- [WORK INSTRUCTIONS]
Starting at the first line of the material below and stopping after the line that includes "Viewport: 1133px width, 1064px height.", write the lines out again exactly. Drop any pictures.

- [SUPPLIED ENTRIES]
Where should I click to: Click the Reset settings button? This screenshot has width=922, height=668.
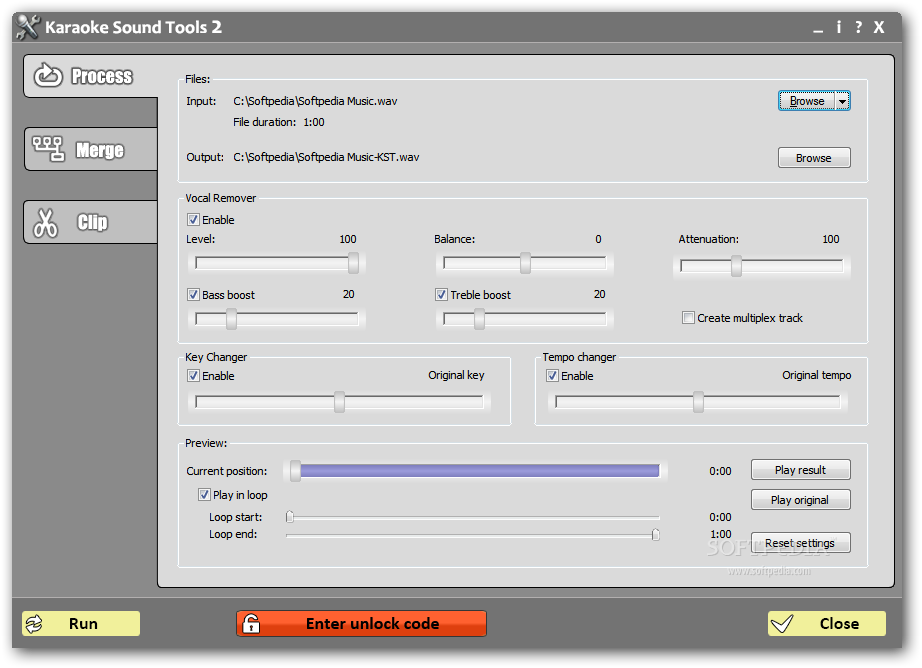pyautogui.click(x=800, y=543)
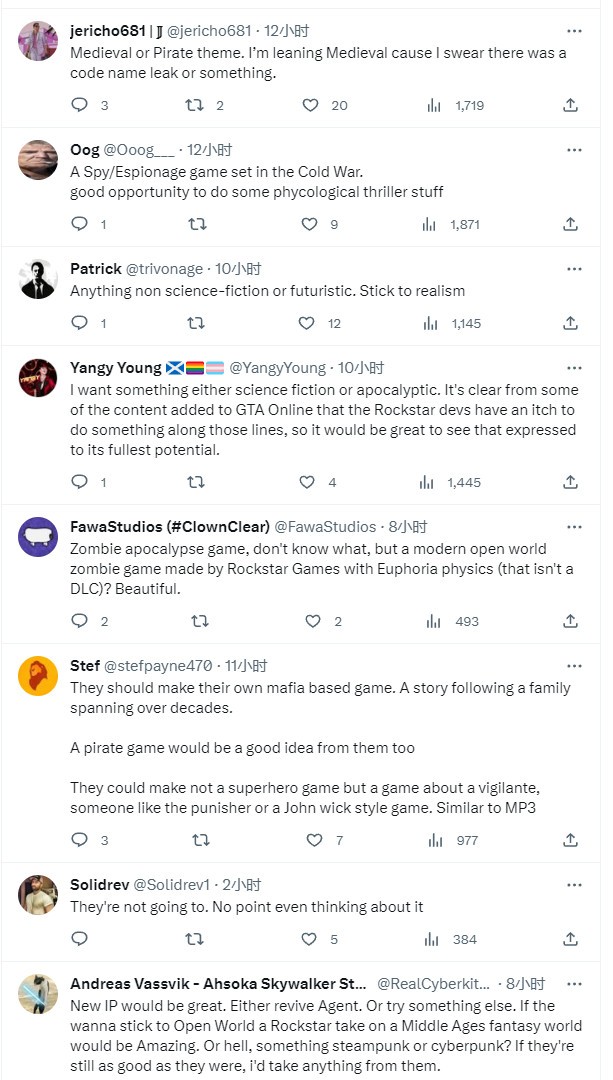View analytics on Patrick's tweet
The height and width of the screenshot is (1080, 613).
[x=431, y=323]
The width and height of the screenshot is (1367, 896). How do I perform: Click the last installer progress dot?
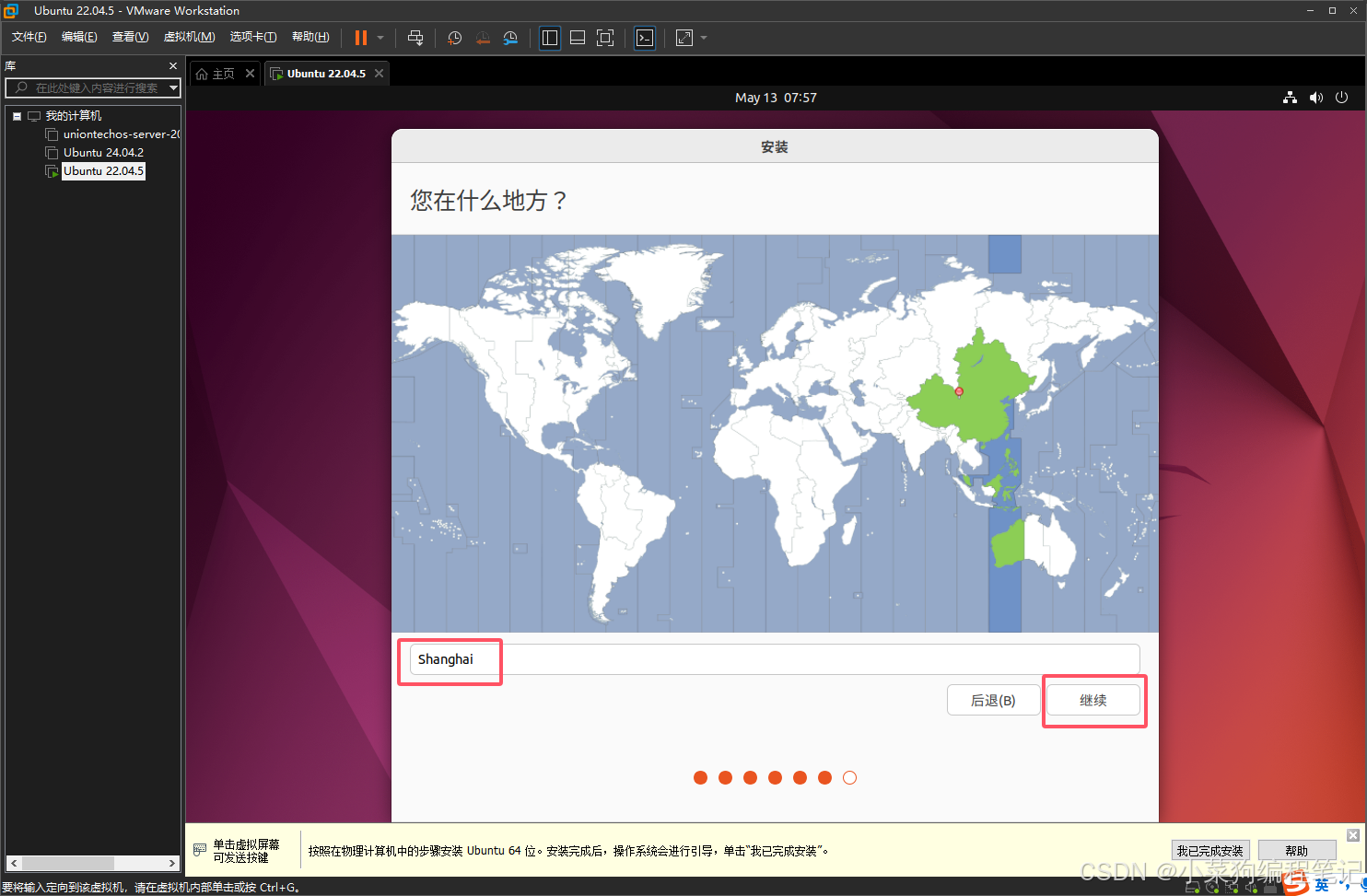pyautogui.click(x=849, y=777)
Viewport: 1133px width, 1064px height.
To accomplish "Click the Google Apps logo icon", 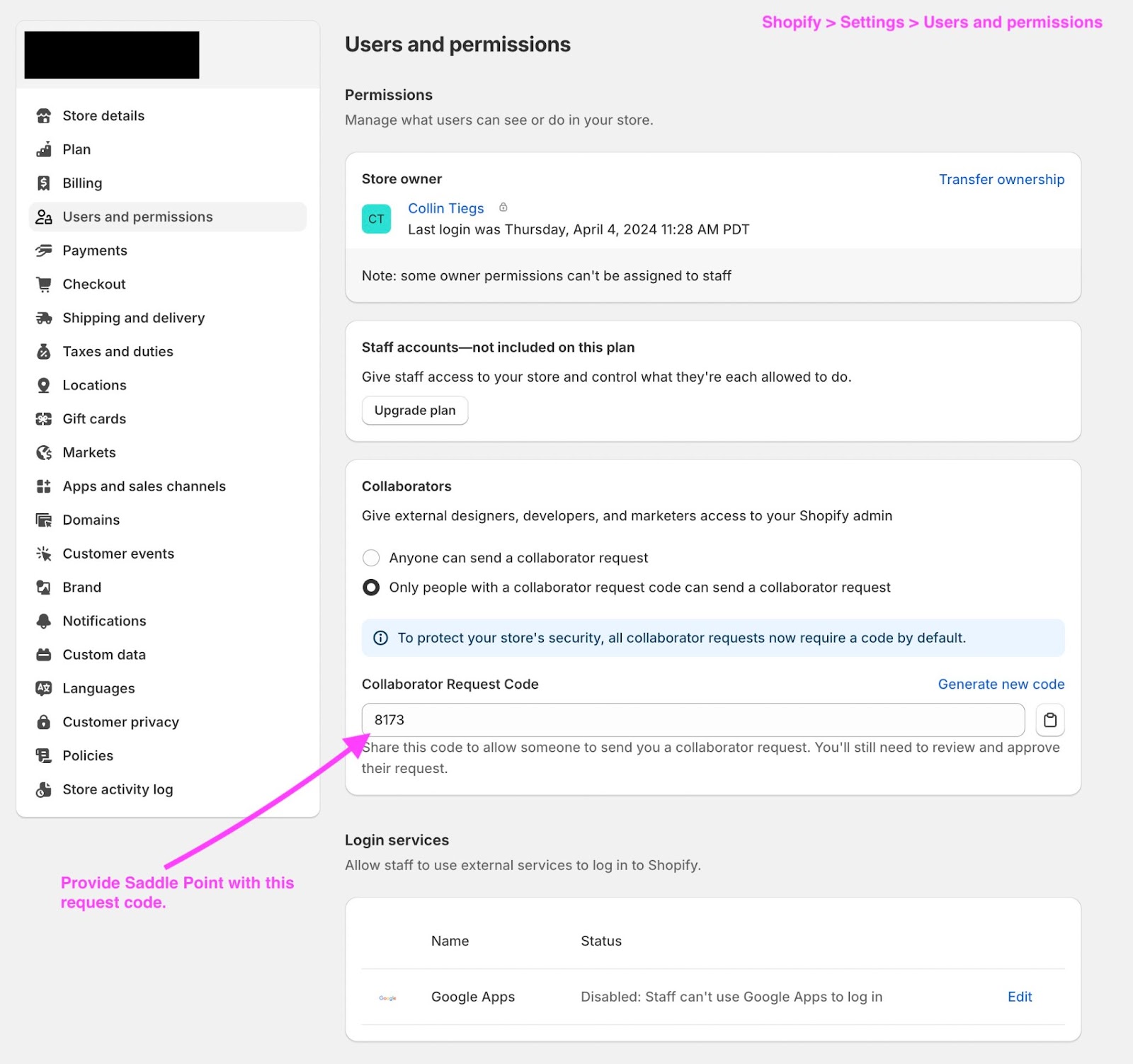I will (387, 997).
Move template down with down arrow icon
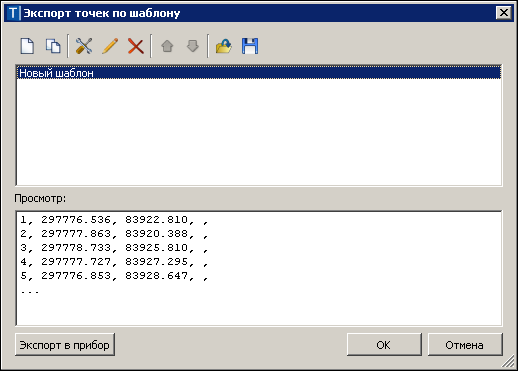Viewport: 518px width, 371px height. click(x=193, y=46)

- [WRITTEN ANSWER]
Where should I click to: Click the Reset settings button? This screenshot has width=922, height=668.
pyautogui.click(x=800, y=543)
View analytics on Patrick's tweet
The height and width of the screenshot is (1080, 613).
[x=431, y=323]
The width and height of the screenshot is (1367, 896). How do I perform: Click the last installer progress dot?
pyautogui.click(x=849, y=777)
Viewport: 1133px width, 1064px height.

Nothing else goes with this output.